Erosion-induced soil types included an eroded Luvisol (erosion), a Colluvic Regosol
(deposition), and a non-eroded Haplic Luvisol (reference). All sites were planted with corn
(Zea mays L.).
Starting in spring 2010, greenhouse gas fluxes (three replicates per site) were measured
using a non-flow-through non-steady-state chamber system (Livingston and Hutchinson,
1995) with interval (N2O, CH4; gas chromatograph) and continuous sampling (CO2; LI-840,
LI-COR Inc.; Drösler 2005). Air and soil temperatures and photosynthetic active radiation
(PAR) were recorded simultaneously to each individual flux measurement. Measurements of
N2O and CH4 were conducted once every 2-3 weeks. CO2 measurement campaigns were
conducted every 3-4 weeks and encompassed repeated measurements of ecosystem
respiration (Reco; opaque chamber) and net ecosystem exchange (NEE; transparent chamber).

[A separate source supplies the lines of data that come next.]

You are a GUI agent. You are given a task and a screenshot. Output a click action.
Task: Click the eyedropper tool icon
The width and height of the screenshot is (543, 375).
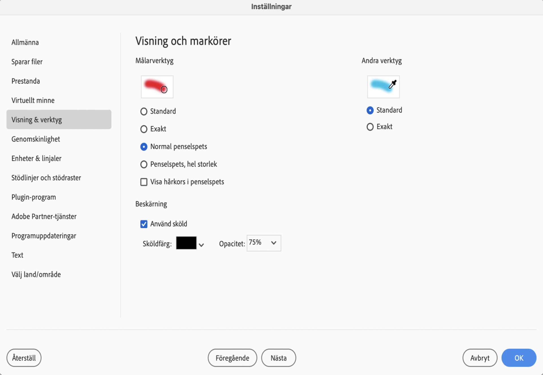392,83
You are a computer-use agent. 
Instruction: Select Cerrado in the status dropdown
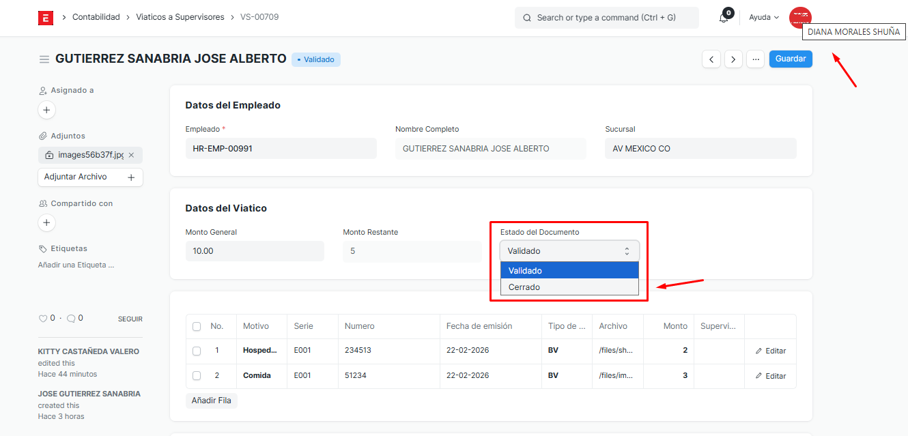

Measured flux rates were linearly interpolated between measurement campaigns (N2O,
CH4), or modelled based on continuously logged soil temperatures (Reco) or PAR
(NEE).
The application of fermentation slurry considerably affected the N2O efflux. Plots with
100% slurry fertilisation had significantly higher annual cumulative N2O emissions
(6.8 kg N ha-1) than plots with 100% mineral fertilisation (1.4 kg N ha-1), with
intermediate values at plots with mixed fertilisation (4.7 kg N ha-1). The CH4 efflux was
near zero (-0.2 to 0.1 kg C ha-1) regardless of fertilisation type. Rates of Reco tended to be
higher in sites with 100% organic fertilisation. Erosion also had a significant impact on
greenhouse gas fluxes. Cumulative N2O emissions showed an increasing trend from the
eroded Luvisol (0.6 kg N ha-1) to the non-eroded Luvisol (1.4 kg N ha-1) to the
Colluvic Regosol (4.9 kg N ha-1). The Colluvic Regosol also featured the highest uptake
of CH4 (-0.9 kg C ha-1). While NEE rates showed little influence of either fertilisation or
soil type, Recotended to be highest on the Colluvic Regosol, with no consistent differences
between the eroded and non-eroded Luvisol plots. The high observed spatial and temporal
variability is typical of ecosystem gas fluxes. Consequently, long-term studies such as
CarboZALF-D are required to accurately assess the carbon dynamics of agricultural
landscapes.
Drösler, M. 2005. Trace Gas Exchange and climatic relevance of bog ecosystems,
Southern Germany, Dissertation, TU München, Munich, Germany.
Livingston, G.P., and G.L. Hutchinson. 1995. Enclosure-based measurement of trace gas
exchange: Applications and sources of error. p. 14-51. In P.A. Matson and R.C. Harriss (ed.)
Methods in ecology - Biogenic trace gases: Measuring emissions from soil and water.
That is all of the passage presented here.